*** Opening of Page excerpt ***
I’m embarrassed that it’s been so long since I’ve written here. After each CT scan, I tell myself I’ll update this blog, but I haven’t. I think I’m just so relieved each time the scan comes back clean that I don’t want to even think about it any more. But the truth is that I think about it all the time and how lucky I am we caught my lung cancer so early.

It was a Thursday, July 7, 2016 when I had all the symptoms of a heart attack. (You can scroll down to the first entry in this Fuck Cancer blog to see all the details.) Thanks to the Affordable Care Act I had health insurance, so when the symptoms presented themselves, we went to the Emergency Room.

The x-ray of my chest showed a mass on my left lung and the rest is detailed in this blog. The next 20 days are now a blur, but a year ago it was an eternity. I quoted Tom Petty a lot; “the waiting is the hardest part” took on new meaning.

It was one year ago today – June 20, 2016 – that I had the biopsy of my lung. I don’t remember much about it other than that it was painful. They can’t completely knock you out, as you have to be conscious to hold your breath to make sure the lung doesn’t move when they go in to puncture it. But I came through relatively unscathed, and then got to go back to waiting.

The lung cancer diagnosis officially came on July 25 when the pulmonologist called about an hour before I went on the air. Hearing the words “it’s lung cancer” is like getting punched in the gut. And now, a year later, I’m recalling that moment and all that followed.

But I didn’t have to worry about getting treatment, as I was insured. Since I had an HMO plan I had to get a referral for each specialist I saw and, thankfully, my primary care doctor’s office was very accommodating. I had a few battles with the insurance company, but they covered the big stuff and, along with the generosity of listeners, friends and some strangers, I was able to get all the care I required.
*** Close of Page excerpt ***
Your task:
Translate this sentence from the lung cancer blog post into Spanish: "Hearing the words “it’s lung cancer” is like getting punched in the gut."
*** Opening of Source material ***
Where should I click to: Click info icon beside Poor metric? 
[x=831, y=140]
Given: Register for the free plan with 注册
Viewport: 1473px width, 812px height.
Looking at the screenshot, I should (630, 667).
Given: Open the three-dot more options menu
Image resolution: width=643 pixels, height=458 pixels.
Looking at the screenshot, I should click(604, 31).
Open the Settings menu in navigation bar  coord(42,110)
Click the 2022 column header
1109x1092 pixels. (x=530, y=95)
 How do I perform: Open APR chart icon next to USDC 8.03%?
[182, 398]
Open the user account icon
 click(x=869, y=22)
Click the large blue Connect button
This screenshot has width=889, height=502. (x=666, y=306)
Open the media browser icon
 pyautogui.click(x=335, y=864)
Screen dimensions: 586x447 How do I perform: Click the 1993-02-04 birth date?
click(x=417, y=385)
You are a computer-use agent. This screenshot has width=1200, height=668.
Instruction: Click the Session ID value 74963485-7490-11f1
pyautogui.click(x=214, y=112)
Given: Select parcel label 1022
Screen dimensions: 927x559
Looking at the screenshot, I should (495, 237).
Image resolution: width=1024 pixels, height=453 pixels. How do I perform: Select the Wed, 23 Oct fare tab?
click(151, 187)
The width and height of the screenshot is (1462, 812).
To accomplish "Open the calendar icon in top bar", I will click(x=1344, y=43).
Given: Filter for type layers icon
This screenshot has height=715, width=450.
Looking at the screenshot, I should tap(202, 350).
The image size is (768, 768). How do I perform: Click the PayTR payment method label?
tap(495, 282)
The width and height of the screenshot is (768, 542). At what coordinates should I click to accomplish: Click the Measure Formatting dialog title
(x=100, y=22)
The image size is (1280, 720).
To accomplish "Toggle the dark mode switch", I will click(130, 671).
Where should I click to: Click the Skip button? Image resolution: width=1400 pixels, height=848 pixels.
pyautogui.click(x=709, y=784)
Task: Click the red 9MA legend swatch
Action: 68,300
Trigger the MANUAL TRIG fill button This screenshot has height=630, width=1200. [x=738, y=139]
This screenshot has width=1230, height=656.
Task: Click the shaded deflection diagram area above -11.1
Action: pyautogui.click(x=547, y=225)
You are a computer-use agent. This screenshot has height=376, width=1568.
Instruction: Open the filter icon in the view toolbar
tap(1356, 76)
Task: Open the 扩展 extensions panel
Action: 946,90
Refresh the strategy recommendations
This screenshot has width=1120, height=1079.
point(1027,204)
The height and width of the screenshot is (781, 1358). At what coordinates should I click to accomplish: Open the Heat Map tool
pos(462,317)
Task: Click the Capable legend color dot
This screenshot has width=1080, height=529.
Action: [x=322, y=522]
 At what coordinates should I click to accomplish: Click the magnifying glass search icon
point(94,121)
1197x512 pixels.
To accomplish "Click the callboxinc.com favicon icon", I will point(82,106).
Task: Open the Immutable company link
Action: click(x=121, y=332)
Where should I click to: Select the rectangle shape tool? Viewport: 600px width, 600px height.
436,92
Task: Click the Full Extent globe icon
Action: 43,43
*** Close of Source material ***
Written response:
Escuchar las palabras «es cáncer de pulmón» es como recibir un puñetazo en el estómago.